[Item-finding data]
==================================================
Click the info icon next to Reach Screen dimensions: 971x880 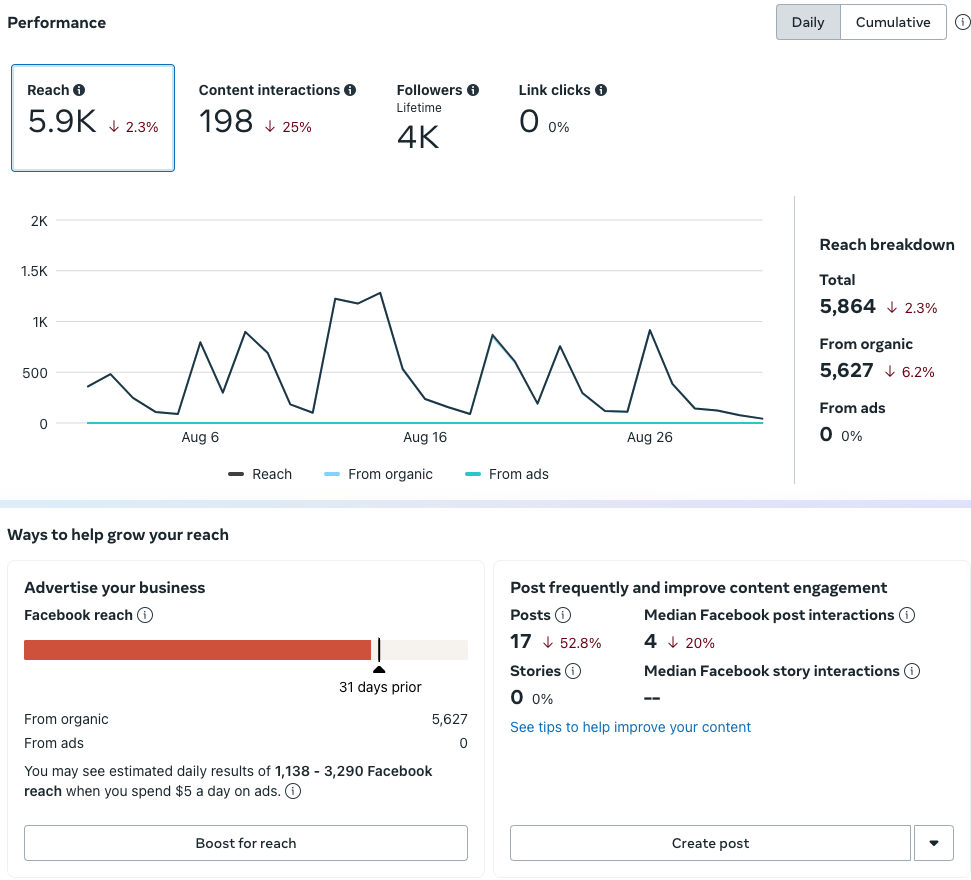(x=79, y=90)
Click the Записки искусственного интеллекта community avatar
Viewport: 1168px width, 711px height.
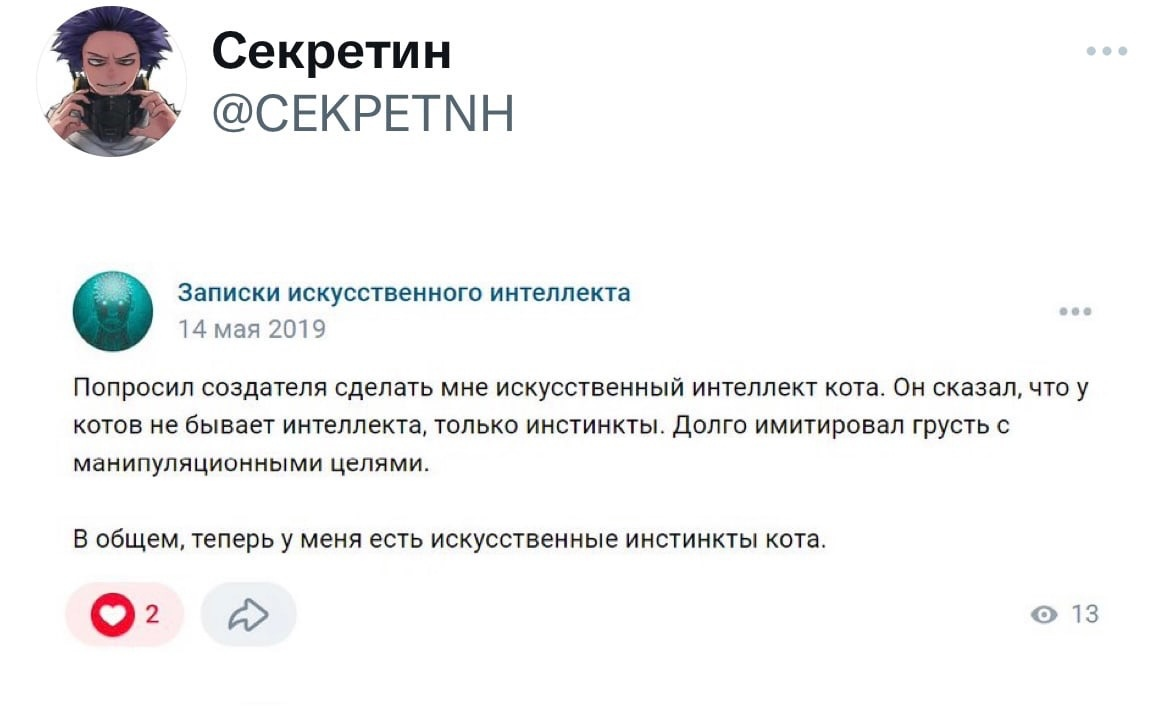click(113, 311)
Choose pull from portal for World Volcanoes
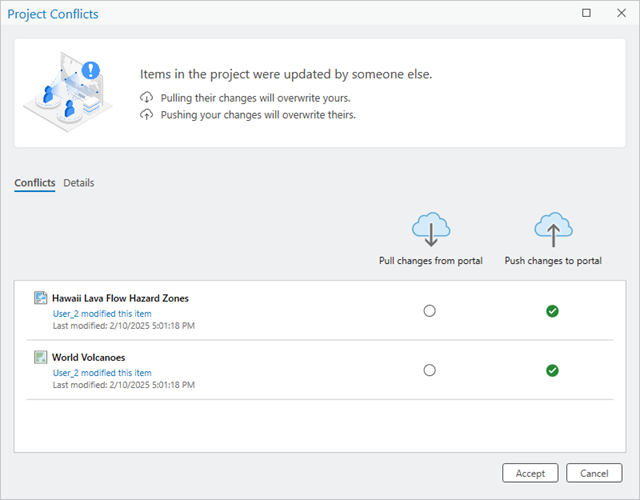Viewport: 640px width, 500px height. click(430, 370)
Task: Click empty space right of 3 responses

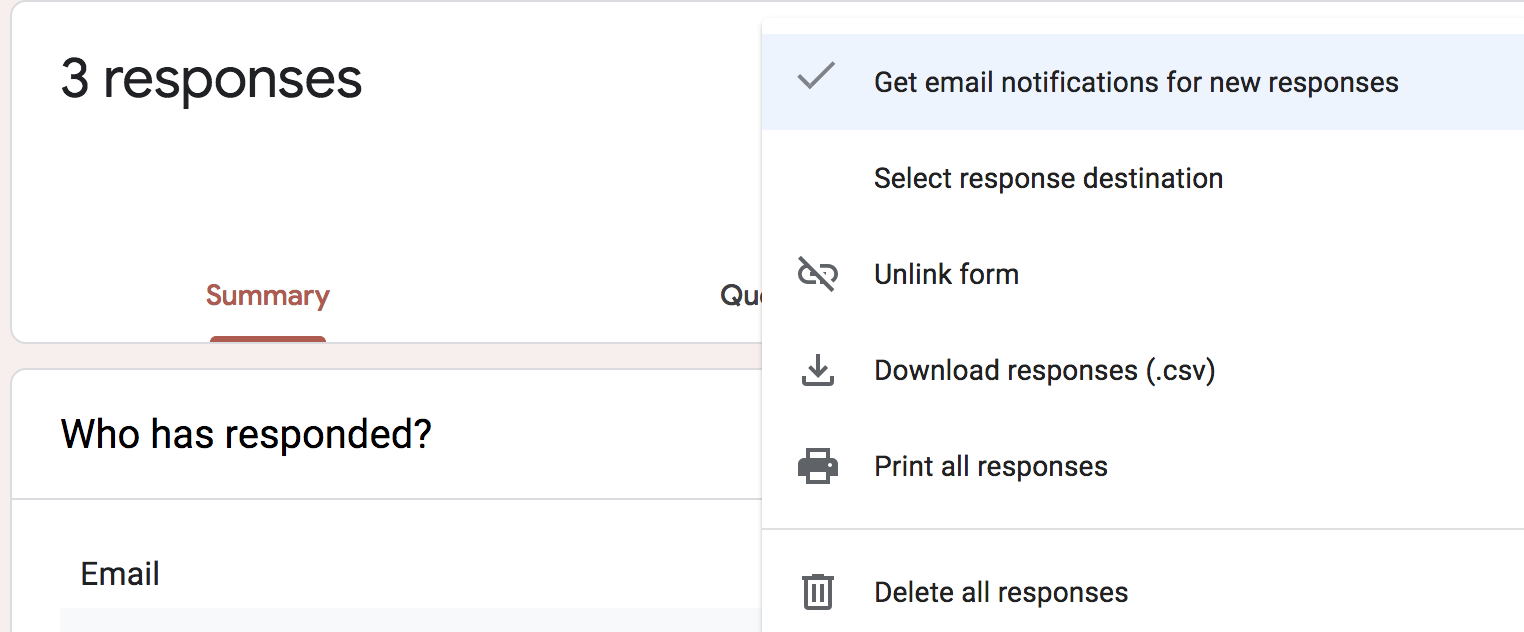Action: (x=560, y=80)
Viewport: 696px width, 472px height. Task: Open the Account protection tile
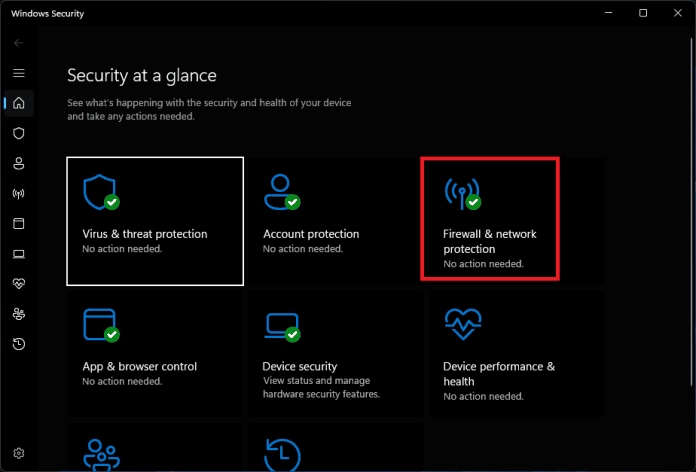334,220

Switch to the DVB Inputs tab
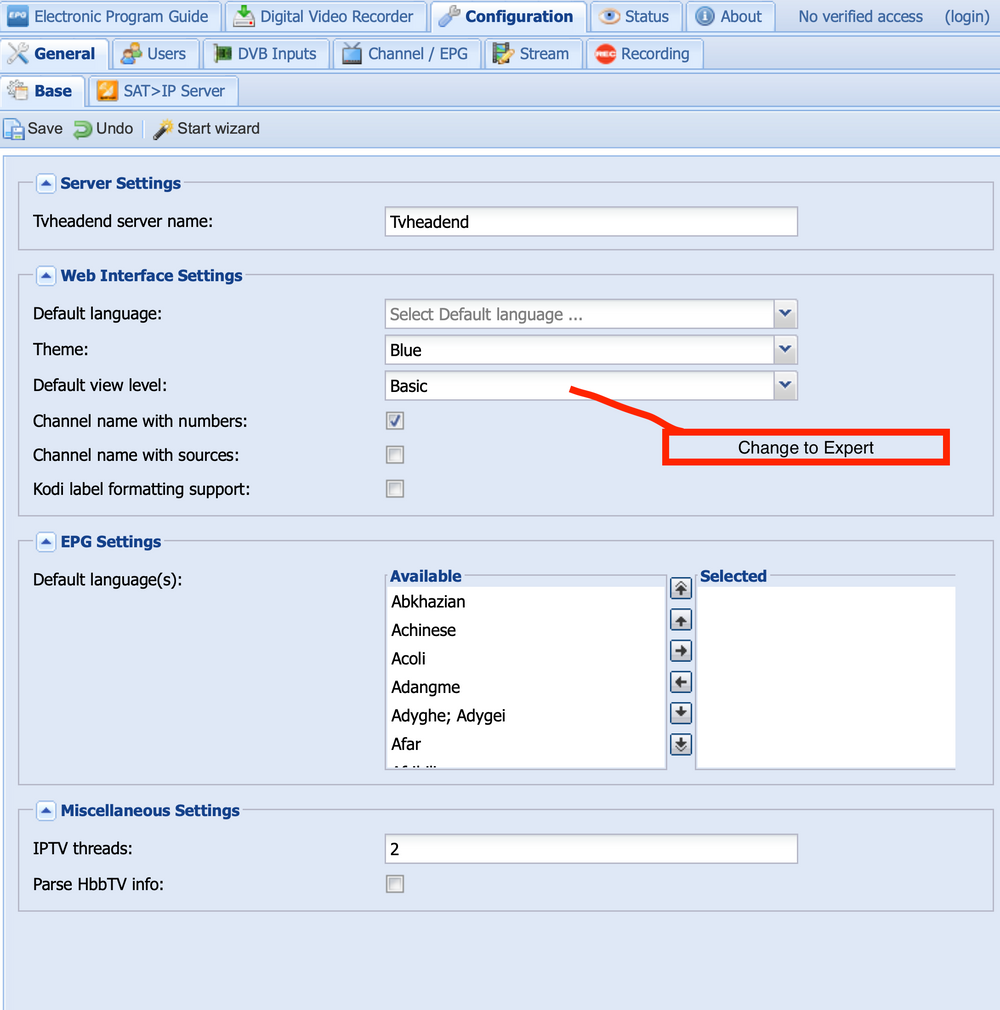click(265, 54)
==================================================
(TASK TO CARRY OUT): Convert the data into a two-column CSV with the columns "text" and "answer", one row per answer, with each field quoted and line breaks replaced by spaces. Begin at the line that has "Task: Click empty space right of 3 responses", continue through the end of the data, and leave the pictures out.

(ANSWER):
text,answer
"Task: Click empty space right of 3 responses","Action: (x=560, y=80)"
"Viewport: 696px width, 472px height. Task: Open the Account protection tile","334,220"
"Switch to the DVB Inputs tab","click(265, 54)"